▶ _The task_
From the entries below, return exactly the lines beginning at the one that contains "Wall Street Journal" and ending at the one that contains "December 2025 (125, 1099)", both of them included, and only those lines.

▶ _Stored records_
--*--
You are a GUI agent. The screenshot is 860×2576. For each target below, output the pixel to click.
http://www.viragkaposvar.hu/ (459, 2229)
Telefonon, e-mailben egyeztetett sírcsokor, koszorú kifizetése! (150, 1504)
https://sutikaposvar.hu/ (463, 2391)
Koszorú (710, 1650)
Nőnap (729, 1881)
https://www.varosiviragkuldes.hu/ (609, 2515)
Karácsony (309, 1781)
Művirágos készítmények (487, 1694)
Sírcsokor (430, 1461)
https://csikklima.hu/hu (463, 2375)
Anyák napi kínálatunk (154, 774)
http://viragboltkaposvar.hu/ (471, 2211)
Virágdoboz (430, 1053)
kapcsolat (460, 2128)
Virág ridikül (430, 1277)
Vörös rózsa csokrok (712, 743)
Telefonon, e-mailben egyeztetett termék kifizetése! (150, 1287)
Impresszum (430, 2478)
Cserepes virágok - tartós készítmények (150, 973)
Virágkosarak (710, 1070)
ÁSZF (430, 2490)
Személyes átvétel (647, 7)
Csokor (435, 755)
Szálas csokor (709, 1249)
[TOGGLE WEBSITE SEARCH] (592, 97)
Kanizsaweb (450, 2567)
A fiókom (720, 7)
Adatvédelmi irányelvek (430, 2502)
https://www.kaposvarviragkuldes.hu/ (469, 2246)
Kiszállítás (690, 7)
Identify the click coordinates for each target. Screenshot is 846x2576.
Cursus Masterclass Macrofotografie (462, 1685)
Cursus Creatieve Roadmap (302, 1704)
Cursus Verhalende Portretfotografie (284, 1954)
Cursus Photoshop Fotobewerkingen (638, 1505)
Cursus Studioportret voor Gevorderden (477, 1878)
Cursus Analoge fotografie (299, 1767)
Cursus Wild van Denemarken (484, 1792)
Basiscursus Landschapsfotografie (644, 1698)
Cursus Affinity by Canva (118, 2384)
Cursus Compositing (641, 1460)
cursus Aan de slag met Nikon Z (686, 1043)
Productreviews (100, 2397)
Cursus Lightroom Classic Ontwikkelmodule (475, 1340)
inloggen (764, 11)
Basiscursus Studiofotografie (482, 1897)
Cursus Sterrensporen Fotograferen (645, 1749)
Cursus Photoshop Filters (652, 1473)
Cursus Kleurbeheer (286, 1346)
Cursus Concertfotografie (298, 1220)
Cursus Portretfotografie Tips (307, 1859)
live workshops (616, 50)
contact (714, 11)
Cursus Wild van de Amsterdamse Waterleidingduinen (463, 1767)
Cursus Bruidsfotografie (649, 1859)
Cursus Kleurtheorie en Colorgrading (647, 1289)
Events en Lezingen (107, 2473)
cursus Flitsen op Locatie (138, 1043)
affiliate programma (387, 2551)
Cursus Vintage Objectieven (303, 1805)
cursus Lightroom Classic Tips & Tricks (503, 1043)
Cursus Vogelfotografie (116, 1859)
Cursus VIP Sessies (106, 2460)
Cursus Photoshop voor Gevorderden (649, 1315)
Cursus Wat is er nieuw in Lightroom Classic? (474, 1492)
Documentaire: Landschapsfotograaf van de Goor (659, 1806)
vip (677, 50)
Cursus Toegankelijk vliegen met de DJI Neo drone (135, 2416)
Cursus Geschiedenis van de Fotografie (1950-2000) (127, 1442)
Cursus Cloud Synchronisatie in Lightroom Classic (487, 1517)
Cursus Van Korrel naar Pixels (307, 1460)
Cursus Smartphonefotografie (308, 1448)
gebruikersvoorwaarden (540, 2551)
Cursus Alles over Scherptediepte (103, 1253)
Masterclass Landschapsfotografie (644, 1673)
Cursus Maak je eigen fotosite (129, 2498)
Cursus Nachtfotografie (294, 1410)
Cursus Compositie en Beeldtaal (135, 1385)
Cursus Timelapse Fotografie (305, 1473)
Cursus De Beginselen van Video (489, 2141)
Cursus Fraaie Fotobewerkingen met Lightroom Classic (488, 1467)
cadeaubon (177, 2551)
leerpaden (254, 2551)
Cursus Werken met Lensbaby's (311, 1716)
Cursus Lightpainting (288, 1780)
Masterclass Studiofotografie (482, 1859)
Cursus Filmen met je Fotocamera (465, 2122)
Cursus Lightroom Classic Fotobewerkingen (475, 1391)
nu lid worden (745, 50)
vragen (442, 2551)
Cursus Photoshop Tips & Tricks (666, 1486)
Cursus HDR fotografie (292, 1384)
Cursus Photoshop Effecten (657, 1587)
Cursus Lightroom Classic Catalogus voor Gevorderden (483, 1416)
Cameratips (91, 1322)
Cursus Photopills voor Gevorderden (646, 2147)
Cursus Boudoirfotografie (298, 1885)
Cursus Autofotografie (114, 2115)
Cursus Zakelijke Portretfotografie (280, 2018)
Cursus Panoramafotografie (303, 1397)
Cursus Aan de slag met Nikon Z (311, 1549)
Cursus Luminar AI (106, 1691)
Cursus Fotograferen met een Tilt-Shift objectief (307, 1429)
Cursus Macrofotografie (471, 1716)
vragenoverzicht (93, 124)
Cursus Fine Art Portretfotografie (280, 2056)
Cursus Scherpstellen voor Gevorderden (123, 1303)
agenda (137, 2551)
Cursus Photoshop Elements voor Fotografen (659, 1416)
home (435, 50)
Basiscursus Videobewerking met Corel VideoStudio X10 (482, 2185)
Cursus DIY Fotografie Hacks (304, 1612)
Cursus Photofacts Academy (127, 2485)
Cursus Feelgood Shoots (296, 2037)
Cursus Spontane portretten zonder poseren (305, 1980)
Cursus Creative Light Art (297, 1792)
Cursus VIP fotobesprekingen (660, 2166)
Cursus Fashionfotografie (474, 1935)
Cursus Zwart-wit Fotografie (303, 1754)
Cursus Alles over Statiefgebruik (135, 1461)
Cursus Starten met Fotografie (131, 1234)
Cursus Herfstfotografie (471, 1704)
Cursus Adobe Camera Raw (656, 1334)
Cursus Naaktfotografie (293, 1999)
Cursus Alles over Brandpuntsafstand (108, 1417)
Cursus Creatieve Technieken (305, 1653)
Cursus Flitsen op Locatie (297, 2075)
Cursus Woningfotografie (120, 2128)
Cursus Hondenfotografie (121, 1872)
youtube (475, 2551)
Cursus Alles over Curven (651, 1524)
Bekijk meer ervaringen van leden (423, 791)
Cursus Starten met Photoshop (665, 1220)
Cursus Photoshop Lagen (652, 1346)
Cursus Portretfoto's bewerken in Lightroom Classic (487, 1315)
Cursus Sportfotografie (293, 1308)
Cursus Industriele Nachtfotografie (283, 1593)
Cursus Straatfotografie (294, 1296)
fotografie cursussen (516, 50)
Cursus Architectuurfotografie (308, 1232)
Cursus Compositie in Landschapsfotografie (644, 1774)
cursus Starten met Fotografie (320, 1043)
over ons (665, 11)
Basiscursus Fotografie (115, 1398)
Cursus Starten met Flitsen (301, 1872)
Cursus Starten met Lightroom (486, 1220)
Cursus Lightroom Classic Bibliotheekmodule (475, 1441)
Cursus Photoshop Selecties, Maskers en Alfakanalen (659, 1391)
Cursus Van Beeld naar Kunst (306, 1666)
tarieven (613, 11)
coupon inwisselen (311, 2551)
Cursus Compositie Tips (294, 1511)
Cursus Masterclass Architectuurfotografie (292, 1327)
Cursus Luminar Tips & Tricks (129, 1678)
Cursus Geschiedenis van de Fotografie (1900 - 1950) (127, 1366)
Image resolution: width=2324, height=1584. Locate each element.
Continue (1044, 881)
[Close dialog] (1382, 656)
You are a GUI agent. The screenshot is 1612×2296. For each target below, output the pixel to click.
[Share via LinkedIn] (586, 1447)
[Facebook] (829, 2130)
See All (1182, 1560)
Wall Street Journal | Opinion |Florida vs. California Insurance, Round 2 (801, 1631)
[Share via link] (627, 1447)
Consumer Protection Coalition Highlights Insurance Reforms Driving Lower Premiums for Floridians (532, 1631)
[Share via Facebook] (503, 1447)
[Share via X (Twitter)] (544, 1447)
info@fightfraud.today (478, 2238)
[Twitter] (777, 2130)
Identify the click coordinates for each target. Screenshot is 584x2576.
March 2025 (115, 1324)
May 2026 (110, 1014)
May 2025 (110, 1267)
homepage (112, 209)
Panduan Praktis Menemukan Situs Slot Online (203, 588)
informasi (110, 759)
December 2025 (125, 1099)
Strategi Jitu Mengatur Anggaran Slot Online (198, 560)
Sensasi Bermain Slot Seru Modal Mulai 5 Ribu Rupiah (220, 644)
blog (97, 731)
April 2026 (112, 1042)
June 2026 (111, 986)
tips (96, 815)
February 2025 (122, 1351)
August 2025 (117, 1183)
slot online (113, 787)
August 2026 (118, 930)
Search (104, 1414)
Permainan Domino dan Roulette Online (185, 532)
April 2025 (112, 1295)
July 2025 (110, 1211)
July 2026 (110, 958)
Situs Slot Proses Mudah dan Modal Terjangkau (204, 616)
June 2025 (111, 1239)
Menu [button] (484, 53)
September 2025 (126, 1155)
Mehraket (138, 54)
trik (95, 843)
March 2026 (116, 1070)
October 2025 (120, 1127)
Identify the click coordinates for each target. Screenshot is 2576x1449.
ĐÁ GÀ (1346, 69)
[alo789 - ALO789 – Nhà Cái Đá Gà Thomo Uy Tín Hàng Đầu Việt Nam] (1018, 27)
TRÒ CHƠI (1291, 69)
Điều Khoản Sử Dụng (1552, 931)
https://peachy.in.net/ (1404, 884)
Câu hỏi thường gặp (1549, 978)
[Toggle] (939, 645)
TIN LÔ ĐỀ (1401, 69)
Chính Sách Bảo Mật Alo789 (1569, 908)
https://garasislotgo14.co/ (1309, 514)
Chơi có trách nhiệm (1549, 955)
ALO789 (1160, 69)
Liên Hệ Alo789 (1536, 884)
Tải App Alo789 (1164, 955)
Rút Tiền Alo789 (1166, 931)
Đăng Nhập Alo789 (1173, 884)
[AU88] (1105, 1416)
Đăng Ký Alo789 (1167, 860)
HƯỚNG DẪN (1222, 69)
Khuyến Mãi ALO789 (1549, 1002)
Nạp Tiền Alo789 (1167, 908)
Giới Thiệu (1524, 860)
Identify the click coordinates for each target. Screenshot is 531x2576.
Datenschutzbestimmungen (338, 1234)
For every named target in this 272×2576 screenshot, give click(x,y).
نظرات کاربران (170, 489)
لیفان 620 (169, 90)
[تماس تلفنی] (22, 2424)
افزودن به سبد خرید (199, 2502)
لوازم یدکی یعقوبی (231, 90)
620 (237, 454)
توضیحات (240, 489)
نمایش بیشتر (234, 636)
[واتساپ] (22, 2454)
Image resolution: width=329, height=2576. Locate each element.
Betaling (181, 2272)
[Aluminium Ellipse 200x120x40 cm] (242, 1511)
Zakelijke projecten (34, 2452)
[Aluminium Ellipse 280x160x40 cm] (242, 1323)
--*--
▶ _Answer space_
Wall Street Journal | Opinion |Florida vs. California Insurance, Round 2 (801, 1631)
[Share via link] (627, 1447)
Consumer Protection Coalition Highlights Insurance Reforms Driving Lower Premiums for Floridians (532, 1631)
[Share via Facebook] (503, 1447)
[Share via X (Twitter)] (544, 1447)
info@fightfraud.today (478, 2238)
[Twitter] (777, 2130)
Identify the click coordinates for each target. Screenshot is 584x2576.
March 2025 (115, 1324)
May 2026 (110, 1014)
May 2025 (110, 1267)
homepage (112, 209)
Panduan Praktis Menemukan Situs Slot Online (203, 588)
informasi (110, 759)
December 2025 (125, 1099)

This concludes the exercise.